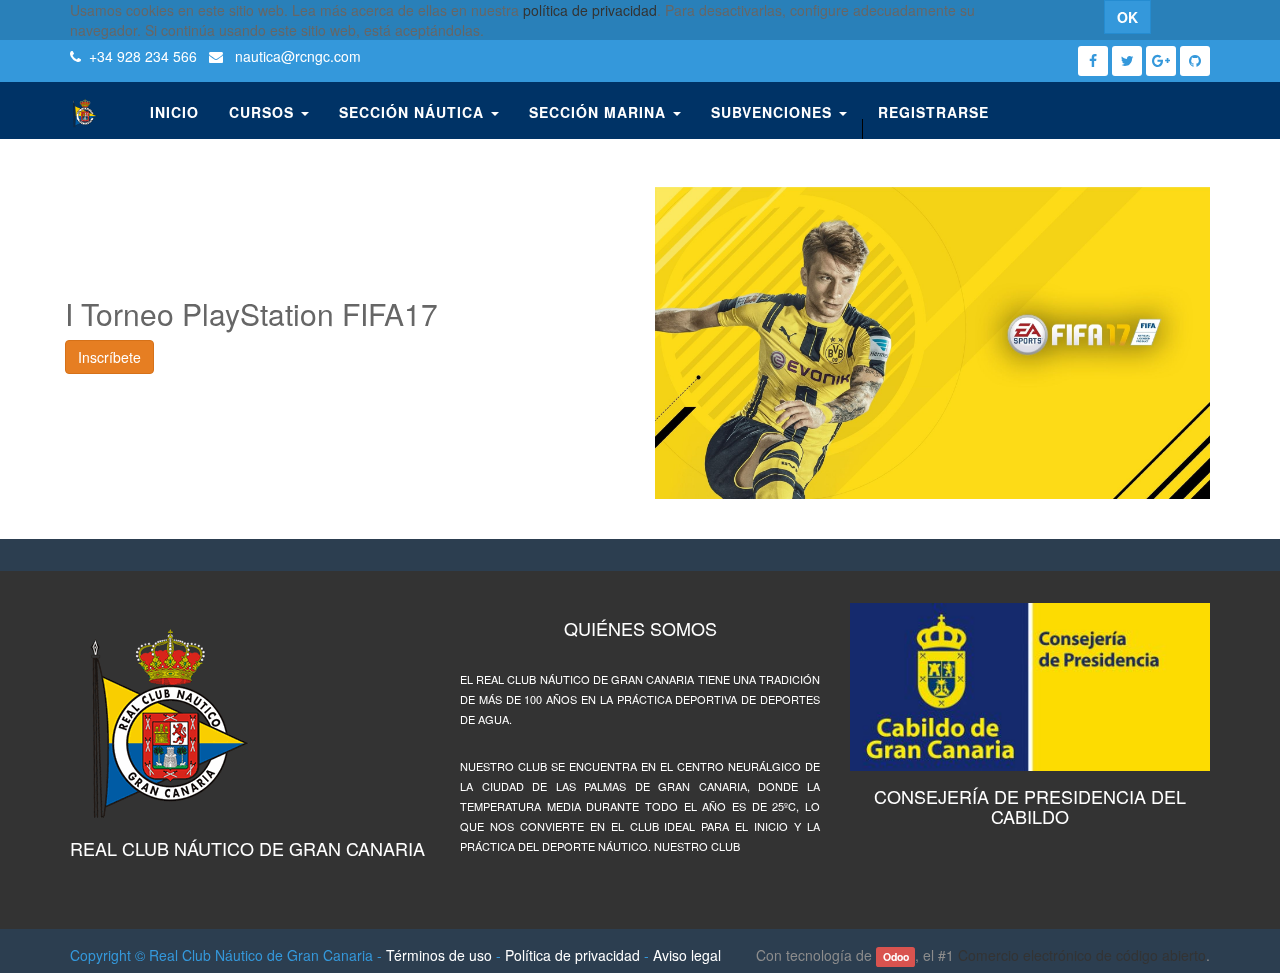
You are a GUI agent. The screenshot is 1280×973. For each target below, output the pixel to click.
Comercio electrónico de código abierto (1082, 955)
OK (1127, 17)
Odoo (896, 956)
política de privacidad (590, 10)
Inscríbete (109, 357)
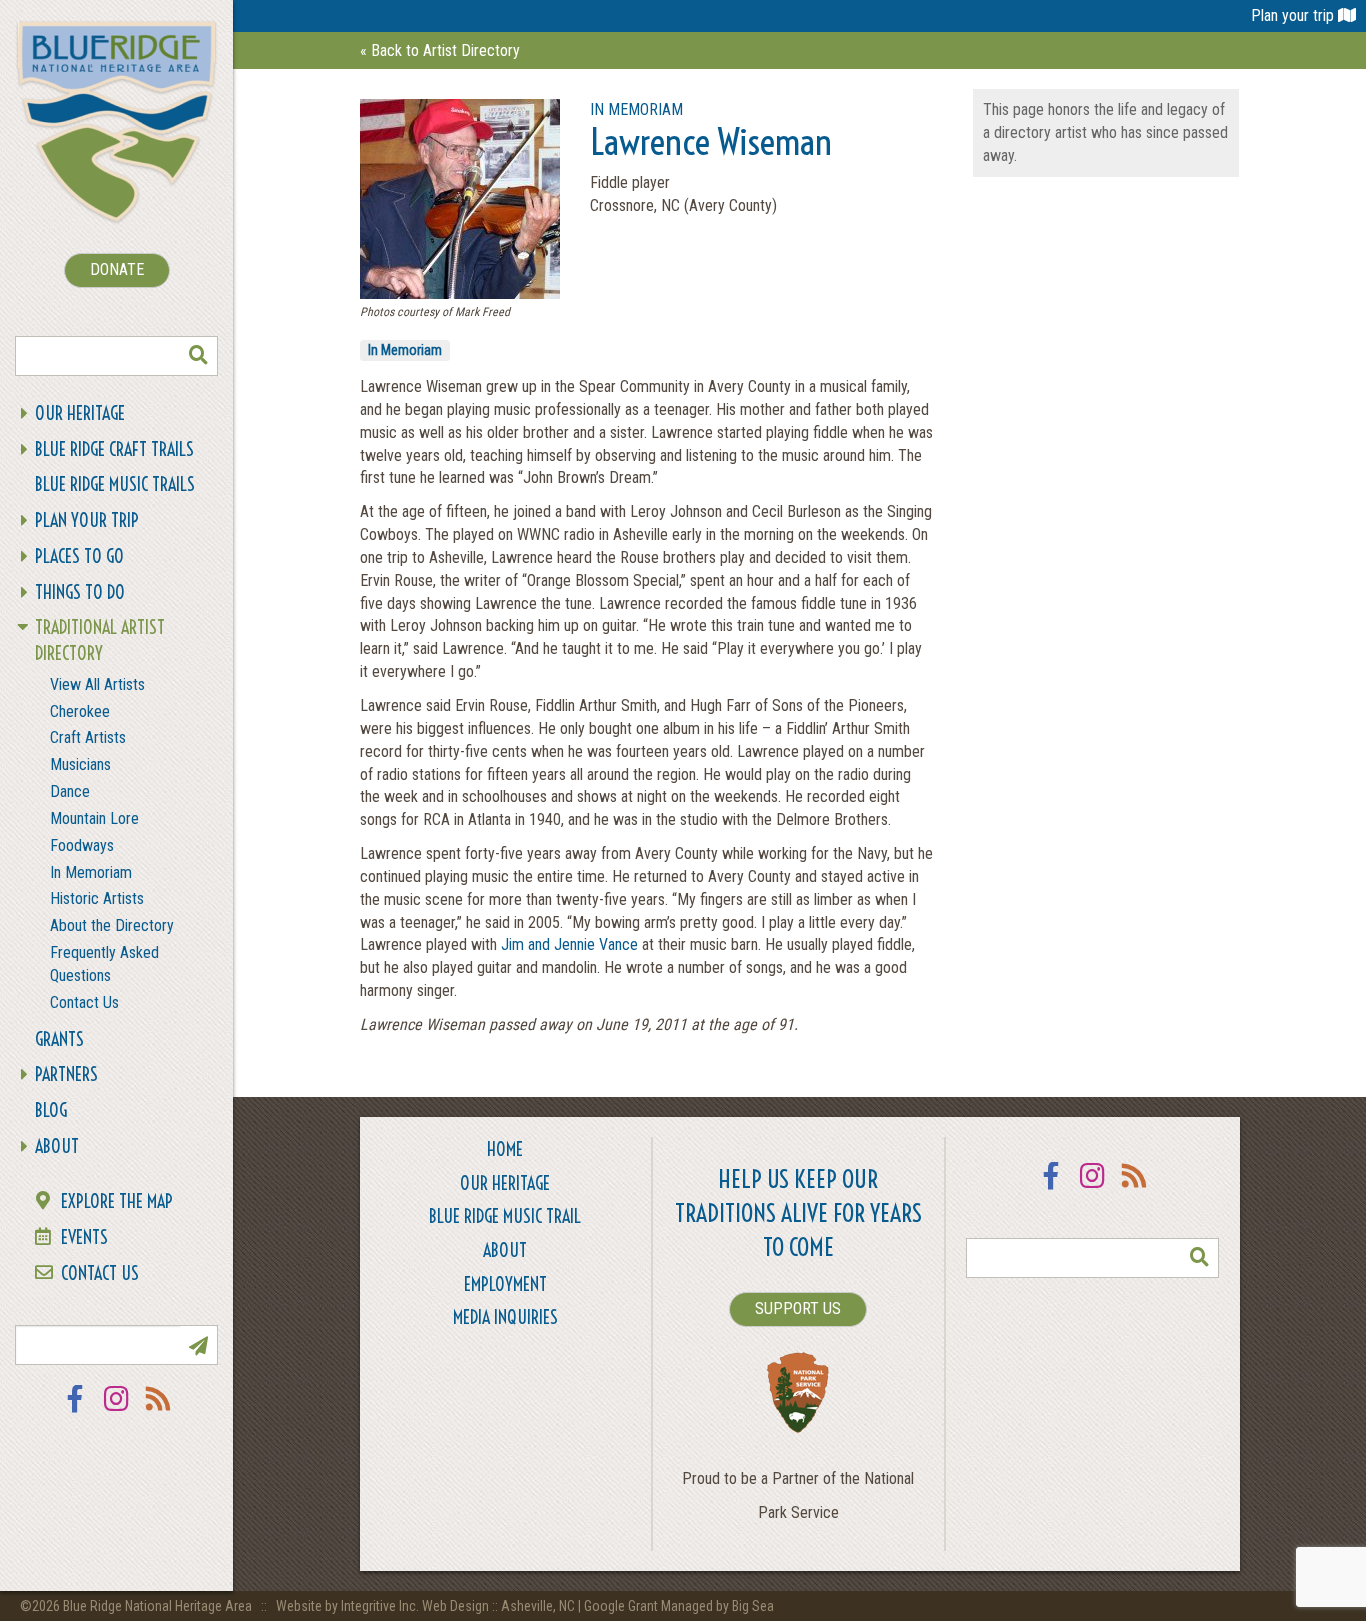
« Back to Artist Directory (440, 50)
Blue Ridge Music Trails (115, 484)
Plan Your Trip (87, 520)
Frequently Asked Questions (104, 964)
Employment (505, 1284)
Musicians (80, 764)
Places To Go (79, 556)
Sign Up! (198, 1345)
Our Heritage (80, 413)
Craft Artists (88, 737)
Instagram (117, 1411)
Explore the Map (117, 1201)
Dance (70, 791)
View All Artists (97, 684)
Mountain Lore (94, 818)
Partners (66, 1074)
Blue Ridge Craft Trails (114, 449)
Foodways (82, 845)
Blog (51, 1110)
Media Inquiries (505, 1317)
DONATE (117, 269)
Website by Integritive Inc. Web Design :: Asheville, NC (427, 1606)
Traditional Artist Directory (100, 640)
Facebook (75, 1411)
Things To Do (80, 592)
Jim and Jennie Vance (571, 944)
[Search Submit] (198, 356)
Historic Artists (97, 898)
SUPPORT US (798, 1308)
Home (505, 1149)
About (57, 1146)
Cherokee (80, 711)
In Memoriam (91, 872)
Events (84, 1237)
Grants (59, 1039)
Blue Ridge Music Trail (505, 1216)
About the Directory (112, 925)
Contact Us (84, 1002)
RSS (159, 1411)
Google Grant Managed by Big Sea (679, 1606)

• [Your assignment]:
Which lines run from the one holding "Employment (505, 1284)" through the one holding "About the Directory (112, 925)" in the records above? Repeat them exactly, both included, and nothing more.

• [Written reply]:
Employment (505, 1284)
Musicians (80, 764)
Places To Go (79, 556)
Sign Up! (198, 1345)
Our Heritage (80, 413)
Craft Artists (88, 737)
Instagram (117, 1411)
Explore the Map (117, 1201)
Dance (70, 791)
View All Artists (97, 684)
Mountain Lore (94, 818)
Partners (66, 1074)
Blue Ridge Craft Trails (114, 449)
Foodways (82, 845)
Blog (51, 1110)
Media Inquiries (505, 1317)
DONATE (117, 269)
Website by Integritive Inc. Web Design :: Asheville, NC (427, 1606)
Traditional Artist Directory (100, 640)
Facebook (75, 1411)
Things To Do (80, 592)
Jim and Jennie Vance (571, 944)
[Search Submit] (198, 356)
Historic Artists (97, 898)
SUPPORT US (798, 1308)
Home (505, 1149)
About (57, 1146)
Cherokee (80, 711)
In Memoriam (91, 872)
Events (84, 1237)
Grants (59, 1039)
Blue Ridge Music Trail (505, 1216)
About the Directory (112, 925)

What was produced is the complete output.